In our work antibacterial efficacy against Gram negative PAO1 is reduced in comparison to Gram positive MRSA and this is consistent with previous work reported by us.43 Our results are also in agreement with several other groups who have also observed reduced efficacy of SNAP functionalised materials against Gram negative bacteria.44–49 It is possible that PAO1 is more resistant to NO due to the presence of an alginate slime matrix coating. Simpson et al. found that the alginate coating allowed P. aeruginosa to scavenge reactive oxygen/nitrogen species and protected the bacterial cells from damage from these radicals.50 As NO activity is based on combining with radicals to form reactive nitrosative species that damage bacteria, and these can be scavenged by this slime layer, a much larger concentration will be required to elicit antimicrobial efficacy. Friedman et al. have also observed lower antibacterial efficacy with NO against Gram negative species including Pseudomonas and have attributed this to the presence of flavohemoglobin enzymes that neutralise NO.51 Both of these effects could explain the lowered antibacterial efficacy of our materials to PAO1. Additionally, the reduced activity may also be a consequence of nutrient rich media with an excess of scavengers in comparison to nutrient poor which will also affect the efficacy.

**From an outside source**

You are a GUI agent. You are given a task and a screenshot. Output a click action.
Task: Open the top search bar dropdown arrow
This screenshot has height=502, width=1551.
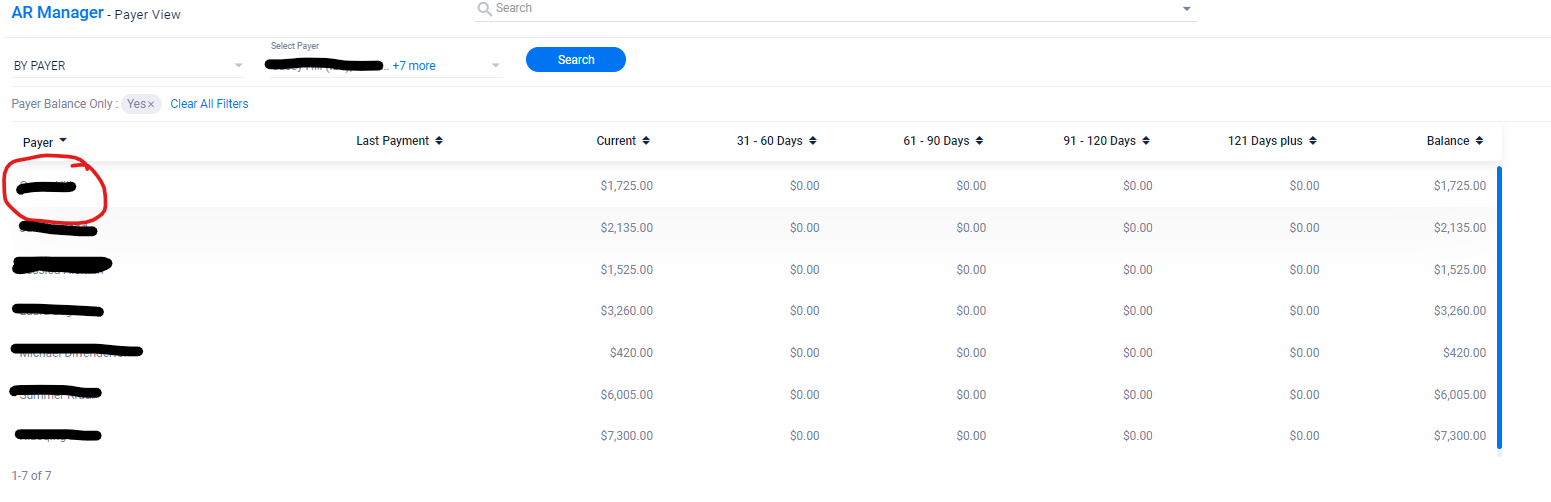(1186, 9)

We acknowledge that there have been conflicting reports on the antibacterial efficacy of NO releasing materials against Gram positive versus Gram negative bacteria. For example, Schoenfisch et al. reported increased efficacy against Gram negative P. aeruginosa vs. Gram positive S. aureus and MRSA in separate comprehensive studies with NO donor modified chitosan and dendrimers.52,53 However, as both chitosan and the dendrimers used in Schoenfisch's study exhibit inherent antimicrobial activity, and the NO donor or release profile/payload differs it may account for these differences. Additionally, specific interactions between the functionalised material and the bacteria may also play an integral role, indeed Schoenfisch found different functional groups on chitosan or changes to the dendrimer size could influence the minimal bactericidal concentration (MBC) due to the interaction of the material with the bacterial cell membrane.52 In earlier work, the same group observed the reverse, with reduced S. aureus adhesion vs. P. aeruginosa in biofilm assays with NO releasing xerogel coated steel indicating that this material demonstrated an improved response against Gram positive bacteria.54 We conclude that bacterial response to NO is complex and variable dependent on the functionalised material and experimental conditions and this may account for the differences in the observations between research groups.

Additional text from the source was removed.